Background technique
Uridine is white, needle-shaped crystals or powder, odorlessness, taste slightly sweet tea and micro-pungent, is slightly soluble in dilute alcohol, does not dissolve in
Dehydrated alcohol is the related ingredient for constituting zooblast nucleic acid.It is indispensable raw material in biomedical research, while
It is the basic element for preparing biologics.Uridine is a kind of drug, be usually used in treatment resist huge red blood cell anaemia and liver,
The diseases such as the cerebrovascular, angiocarpy, and manufacture fluorouracil (S-FC), deoxyribonucleoside, iodoxuridine (IDUR), bromine glycosides (BUDR), fluorine
The primary raw material of the drugs such as glycosides (FUDR).
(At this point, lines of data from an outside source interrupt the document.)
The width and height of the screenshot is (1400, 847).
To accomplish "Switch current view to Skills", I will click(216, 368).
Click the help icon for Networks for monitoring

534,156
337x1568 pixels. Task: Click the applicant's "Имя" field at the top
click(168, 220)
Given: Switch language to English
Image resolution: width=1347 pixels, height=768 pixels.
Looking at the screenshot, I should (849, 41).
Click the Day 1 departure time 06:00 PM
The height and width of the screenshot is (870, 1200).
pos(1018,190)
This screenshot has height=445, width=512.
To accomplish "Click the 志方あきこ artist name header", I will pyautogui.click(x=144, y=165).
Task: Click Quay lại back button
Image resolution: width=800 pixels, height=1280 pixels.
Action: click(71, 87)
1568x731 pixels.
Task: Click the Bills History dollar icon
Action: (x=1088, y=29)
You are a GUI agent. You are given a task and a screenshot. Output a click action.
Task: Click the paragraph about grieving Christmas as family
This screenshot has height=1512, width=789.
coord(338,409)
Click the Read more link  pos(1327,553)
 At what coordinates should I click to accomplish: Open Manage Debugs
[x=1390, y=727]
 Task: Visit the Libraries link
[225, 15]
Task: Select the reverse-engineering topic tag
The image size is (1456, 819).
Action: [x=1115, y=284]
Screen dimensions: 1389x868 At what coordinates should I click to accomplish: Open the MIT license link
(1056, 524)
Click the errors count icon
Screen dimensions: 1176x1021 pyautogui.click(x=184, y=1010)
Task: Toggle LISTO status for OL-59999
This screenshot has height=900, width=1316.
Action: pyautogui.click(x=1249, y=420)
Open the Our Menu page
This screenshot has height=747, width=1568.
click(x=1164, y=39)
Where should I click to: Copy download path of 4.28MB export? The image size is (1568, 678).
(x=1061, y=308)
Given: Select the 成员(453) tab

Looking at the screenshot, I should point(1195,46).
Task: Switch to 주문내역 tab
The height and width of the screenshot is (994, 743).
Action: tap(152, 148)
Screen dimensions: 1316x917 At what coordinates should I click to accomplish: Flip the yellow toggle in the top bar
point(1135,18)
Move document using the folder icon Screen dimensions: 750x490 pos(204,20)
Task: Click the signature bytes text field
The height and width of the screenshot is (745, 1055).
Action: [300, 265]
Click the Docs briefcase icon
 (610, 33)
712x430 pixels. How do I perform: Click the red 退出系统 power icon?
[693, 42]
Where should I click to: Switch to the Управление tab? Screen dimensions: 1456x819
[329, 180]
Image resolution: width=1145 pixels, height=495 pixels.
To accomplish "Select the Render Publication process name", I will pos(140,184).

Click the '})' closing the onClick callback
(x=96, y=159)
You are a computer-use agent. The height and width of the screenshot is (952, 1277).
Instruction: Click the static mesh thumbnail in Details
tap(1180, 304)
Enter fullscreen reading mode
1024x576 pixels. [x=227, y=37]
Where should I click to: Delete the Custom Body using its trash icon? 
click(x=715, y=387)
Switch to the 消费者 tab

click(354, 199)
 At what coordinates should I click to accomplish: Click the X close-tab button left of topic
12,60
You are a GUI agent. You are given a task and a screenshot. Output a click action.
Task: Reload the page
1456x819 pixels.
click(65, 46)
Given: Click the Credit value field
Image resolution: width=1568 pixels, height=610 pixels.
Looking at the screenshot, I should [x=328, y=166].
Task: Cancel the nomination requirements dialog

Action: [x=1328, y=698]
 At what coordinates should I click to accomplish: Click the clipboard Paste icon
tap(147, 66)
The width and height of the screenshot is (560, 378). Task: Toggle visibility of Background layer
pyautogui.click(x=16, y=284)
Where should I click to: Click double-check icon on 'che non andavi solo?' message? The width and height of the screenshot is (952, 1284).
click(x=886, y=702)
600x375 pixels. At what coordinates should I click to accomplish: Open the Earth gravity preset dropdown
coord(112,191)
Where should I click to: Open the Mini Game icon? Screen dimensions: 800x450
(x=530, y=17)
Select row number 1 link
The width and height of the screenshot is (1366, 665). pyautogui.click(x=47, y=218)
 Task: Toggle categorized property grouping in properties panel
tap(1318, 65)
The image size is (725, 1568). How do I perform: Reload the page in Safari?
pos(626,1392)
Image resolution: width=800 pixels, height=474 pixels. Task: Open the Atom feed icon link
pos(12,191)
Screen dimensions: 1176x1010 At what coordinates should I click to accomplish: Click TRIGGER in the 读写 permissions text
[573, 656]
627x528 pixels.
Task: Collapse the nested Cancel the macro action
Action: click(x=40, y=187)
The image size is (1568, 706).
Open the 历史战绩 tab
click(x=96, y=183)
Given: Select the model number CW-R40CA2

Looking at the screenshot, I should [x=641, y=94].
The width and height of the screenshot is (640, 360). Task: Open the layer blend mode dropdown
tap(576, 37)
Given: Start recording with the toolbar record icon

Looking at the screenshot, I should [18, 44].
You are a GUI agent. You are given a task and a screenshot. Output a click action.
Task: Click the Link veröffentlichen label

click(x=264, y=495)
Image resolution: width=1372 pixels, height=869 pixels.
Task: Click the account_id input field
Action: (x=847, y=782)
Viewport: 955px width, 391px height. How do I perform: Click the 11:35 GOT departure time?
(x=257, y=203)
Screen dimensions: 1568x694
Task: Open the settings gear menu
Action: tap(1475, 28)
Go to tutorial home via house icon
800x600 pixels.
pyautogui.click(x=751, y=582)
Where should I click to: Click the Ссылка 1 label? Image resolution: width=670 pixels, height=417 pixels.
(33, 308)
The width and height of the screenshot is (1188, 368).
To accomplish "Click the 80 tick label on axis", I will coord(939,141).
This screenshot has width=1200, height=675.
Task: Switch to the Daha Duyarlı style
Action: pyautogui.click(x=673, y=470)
In order to study uridine and its derivative drug to the organism mechanism of action, need to compound and its metabolism
Object is tracked, but since compound is in factors such as high noisy background, complicated matrix effect, preceding processing and mass detectors
Under the influence of, it is affected to analysis method measurement result.In order to avoid the inaccuracy of analysis, stable isotope mark is used
Remember compound, the error that can effectively occur in bearing calibration significantly improves the stability of detection method.Double labelling uracil
Nucleosides-(13C,15N2) can effective and accurate detection nucleoside medicine and its metabolin as isotopic label.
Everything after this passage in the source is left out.